Jovanna Laurencin, a sophomore hospitality management major, has personal connections to the disease, which inspired her to start Marywood’s chapter of Colleges Against Cancer, a “nationwide collaboration of college students, faculty, and staff dedicated to eliminating cancer by working to implement the programs and mission of the American Cancer Society.”

“In middle school, one of my close friends passed away from cancer and it was really tough on the community,” said Laurencin. “Then a while after he passed away my great aunt died from breast cancer. And that’s when I started wondering more about [cancer].”

According to Laurencin, the club aims to “show that young people care and want to make a difference.”

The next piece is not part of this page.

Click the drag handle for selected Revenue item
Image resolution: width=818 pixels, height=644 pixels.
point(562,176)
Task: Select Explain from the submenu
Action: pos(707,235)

The goals of the Colleges Against Cancer club this semester are to get the organization off of the ground and participate in the Relay for Life, which will happen in April at the University of Scranton. Laurencin also aims to use the meeting times as educational sessions to learn more about the different types of cancer.

“Being a part of the Relay for Life at home, it was like, ‘Wow, this really touches people.’ The little things do,” Laurencin said. “I think that’s what makes it special. That’s why I feel like Marywood should be involved in things like that.”

Students in attendance shared their stories at the club’s first meeting, which took place on Friday, Feb. 5 at 2 p.m. in the Fireplace Lounge.

Sophomore music therapy major Madison Indyk said, “Cancer has effected a lot of my family. I want to inform people about it. I thought this was a nice introduction to start [the club] up.”

Other students in attendance had similar goals.

“I recently lost my grandfather over winter break to lung cancer,” said sophomore nutrition major Caroline Borne. “I want to live through his honor and honor other survivors.”

The message that Laurencin hopes to send to the community is one of hope.

“There is still hope,” said Laurencin. “Even though you’re fighting and battling for your life there’s still hope.